**Task description**
Take the records below and extract, word for word, the lines from the one containing "Task: Choose Export" through the final line, inclusive. Omit pictures.

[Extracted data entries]
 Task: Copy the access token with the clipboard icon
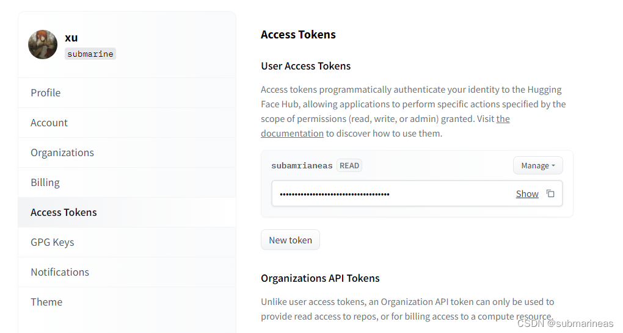[550, 194]
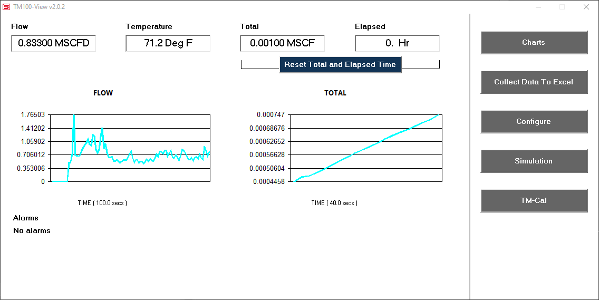Click the TIME (100.0 secs) axis label
599x300 pixels.
pyautogui.click(x=102, y=203)
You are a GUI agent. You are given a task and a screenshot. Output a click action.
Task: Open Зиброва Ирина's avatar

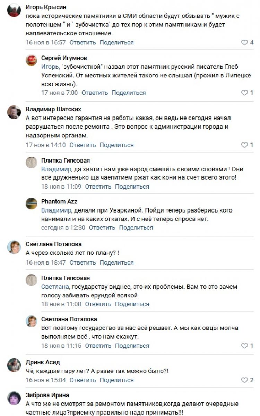pos(14,398)

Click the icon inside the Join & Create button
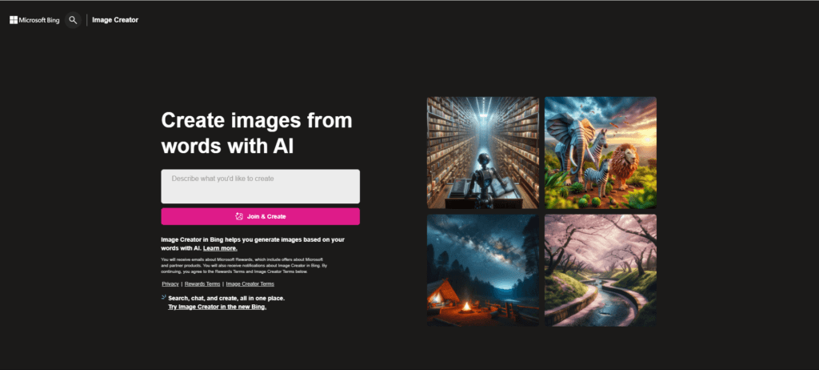pyautogui.click(x=239, y=216)
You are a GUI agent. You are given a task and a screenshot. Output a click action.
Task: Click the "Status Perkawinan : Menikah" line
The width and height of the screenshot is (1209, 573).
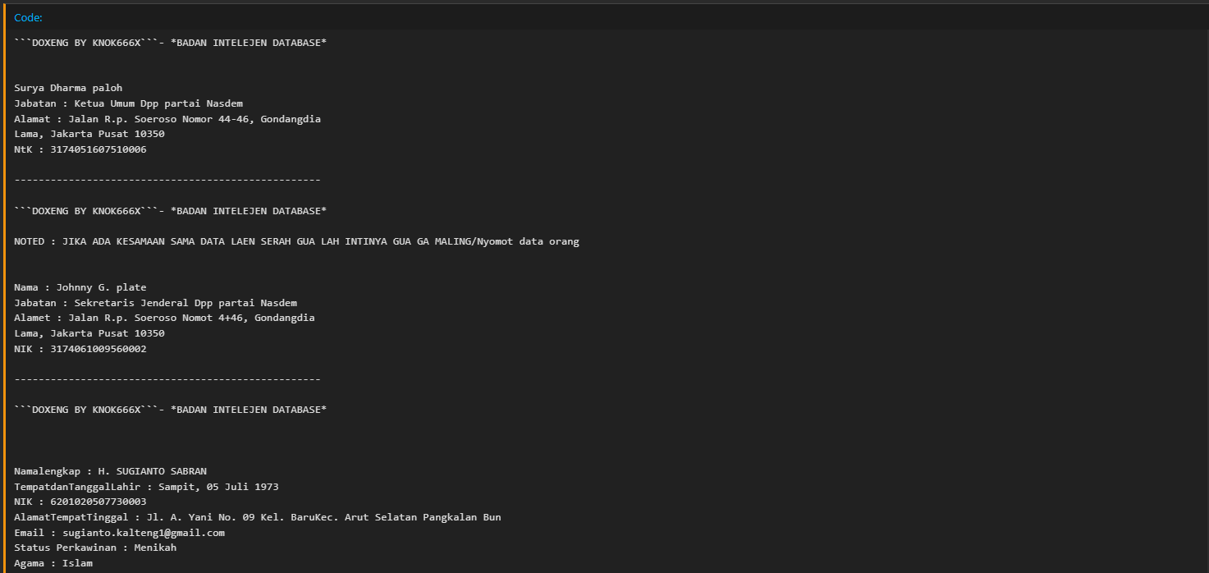point(95,548)
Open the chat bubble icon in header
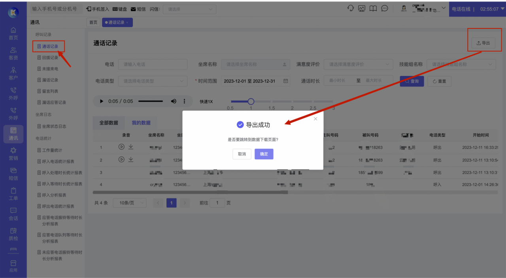Screen dimensions: 506x278 point(385,9)
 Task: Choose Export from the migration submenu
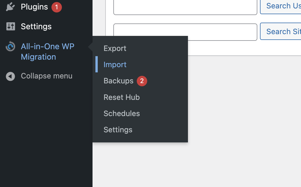click(115, 48)
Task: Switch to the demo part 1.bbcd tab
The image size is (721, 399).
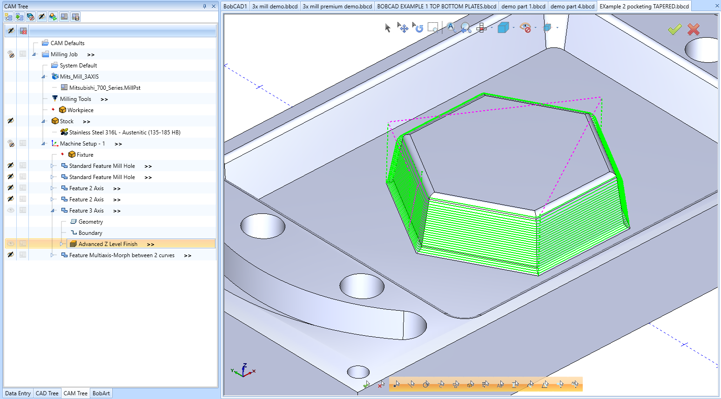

**Solution for this task**
 Task: Choose Export from the migration submenu
click(115, 48)
Task: Switch to the demo part 1.bbcd tab
The image size is (721, 399).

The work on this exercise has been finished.